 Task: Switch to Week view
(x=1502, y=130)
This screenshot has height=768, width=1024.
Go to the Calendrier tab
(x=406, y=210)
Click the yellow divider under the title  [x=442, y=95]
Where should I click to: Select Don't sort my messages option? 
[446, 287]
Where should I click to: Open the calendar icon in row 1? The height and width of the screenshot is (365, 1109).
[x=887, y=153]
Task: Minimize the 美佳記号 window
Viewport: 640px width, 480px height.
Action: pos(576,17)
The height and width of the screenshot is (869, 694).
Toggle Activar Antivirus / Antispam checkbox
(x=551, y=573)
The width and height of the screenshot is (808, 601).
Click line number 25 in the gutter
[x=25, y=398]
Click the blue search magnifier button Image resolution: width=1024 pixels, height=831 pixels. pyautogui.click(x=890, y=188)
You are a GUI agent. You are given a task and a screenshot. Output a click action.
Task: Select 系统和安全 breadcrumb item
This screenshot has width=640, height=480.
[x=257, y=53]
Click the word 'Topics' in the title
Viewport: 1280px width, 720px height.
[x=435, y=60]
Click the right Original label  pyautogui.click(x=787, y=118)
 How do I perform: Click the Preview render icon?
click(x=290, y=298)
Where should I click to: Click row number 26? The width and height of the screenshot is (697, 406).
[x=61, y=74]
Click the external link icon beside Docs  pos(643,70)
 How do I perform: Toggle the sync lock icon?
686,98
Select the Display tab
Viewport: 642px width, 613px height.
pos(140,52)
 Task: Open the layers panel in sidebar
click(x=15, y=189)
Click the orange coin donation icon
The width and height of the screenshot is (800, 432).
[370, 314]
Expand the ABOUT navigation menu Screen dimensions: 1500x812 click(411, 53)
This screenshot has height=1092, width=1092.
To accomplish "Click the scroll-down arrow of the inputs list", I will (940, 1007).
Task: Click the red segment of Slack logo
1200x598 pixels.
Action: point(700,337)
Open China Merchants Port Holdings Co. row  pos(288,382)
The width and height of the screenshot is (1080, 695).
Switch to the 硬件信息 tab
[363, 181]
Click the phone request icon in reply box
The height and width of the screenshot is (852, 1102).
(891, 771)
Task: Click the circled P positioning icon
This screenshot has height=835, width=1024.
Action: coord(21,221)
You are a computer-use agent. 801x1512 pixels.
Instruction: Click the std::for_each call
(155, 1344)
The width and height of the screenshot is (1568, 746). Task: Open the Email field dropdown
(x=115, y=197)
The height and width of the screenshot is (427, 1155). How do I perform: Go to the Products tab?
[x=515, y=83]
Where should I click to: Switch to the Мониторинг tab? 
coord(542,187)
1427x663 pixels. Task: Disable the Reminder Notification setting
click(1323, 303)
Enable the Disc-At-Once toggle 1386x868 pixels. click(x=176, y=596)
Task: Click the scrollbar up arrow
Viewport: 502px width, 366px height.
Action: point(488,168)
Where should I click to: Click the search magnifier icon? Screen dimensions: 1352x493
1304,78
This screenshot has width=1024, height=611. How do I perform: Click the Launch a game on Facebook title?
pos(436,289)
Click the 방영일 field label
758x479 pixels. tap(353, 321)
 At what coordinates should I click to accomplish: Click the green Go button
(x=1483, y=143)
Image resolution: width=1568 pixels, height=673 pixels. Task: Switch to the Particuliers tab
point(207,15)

-.-.-

Assigned task: If a line contains the word "agent", it counts; say how many such lines there are in the data above, and nothing else.

Reply to the task: 2